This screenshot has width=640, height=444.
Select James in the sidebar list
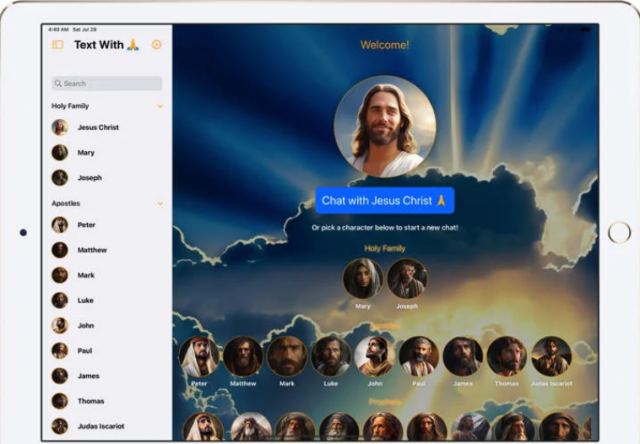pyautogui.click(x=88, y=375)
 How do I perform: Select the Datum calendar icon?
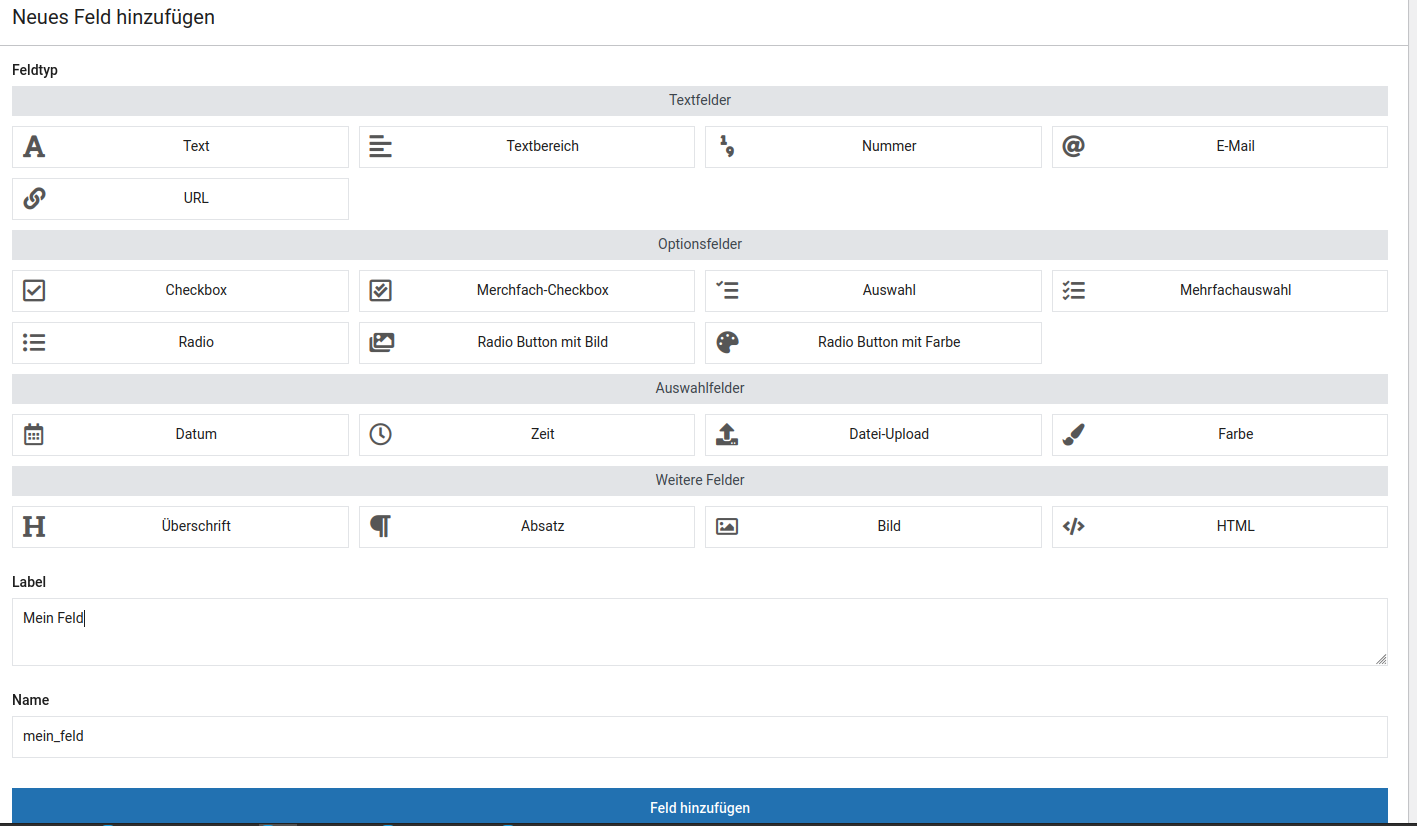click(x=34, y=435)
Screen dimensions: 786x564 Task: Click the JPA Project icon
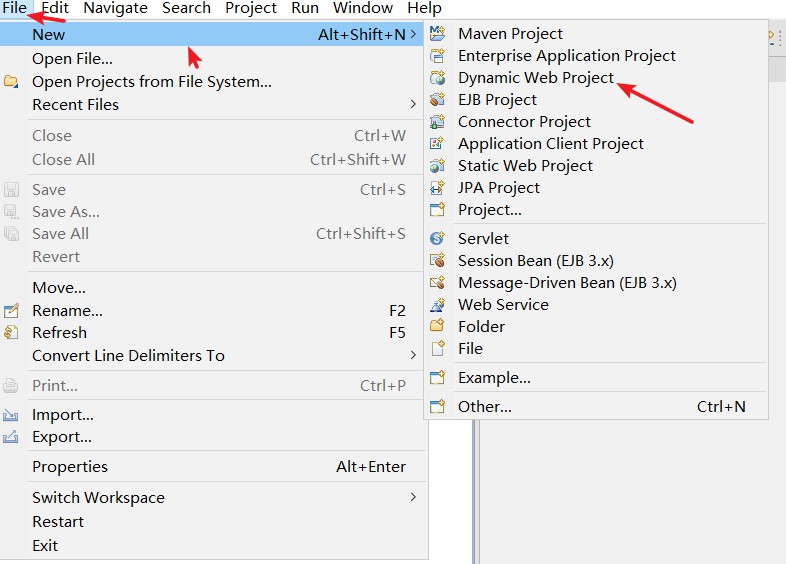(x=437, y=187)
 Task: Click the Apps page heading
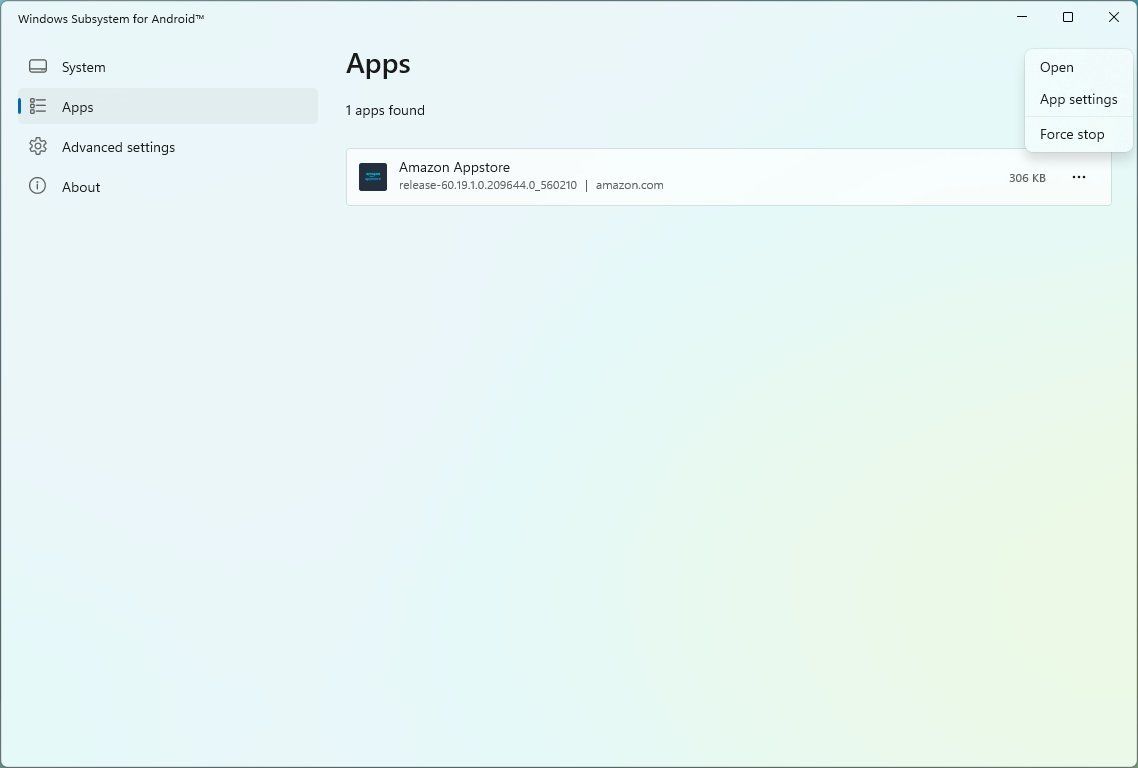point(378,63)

#### Aim of the task
Please write out the lines again, from the one containing "How do I perform: Select" up to and including the last line above, with the requests kept and every coordinate in the answers shifted by adding 67. Leave the pictures out.

#### Solution below
 How do I perform: Select the Datum calendar icon?
click(x=101, y=502)
Screen dimensions: 786x564 Task: Click the JPA Project icon
(x=504, y=254)
 Task: Click the Apps page heading
point(445,130)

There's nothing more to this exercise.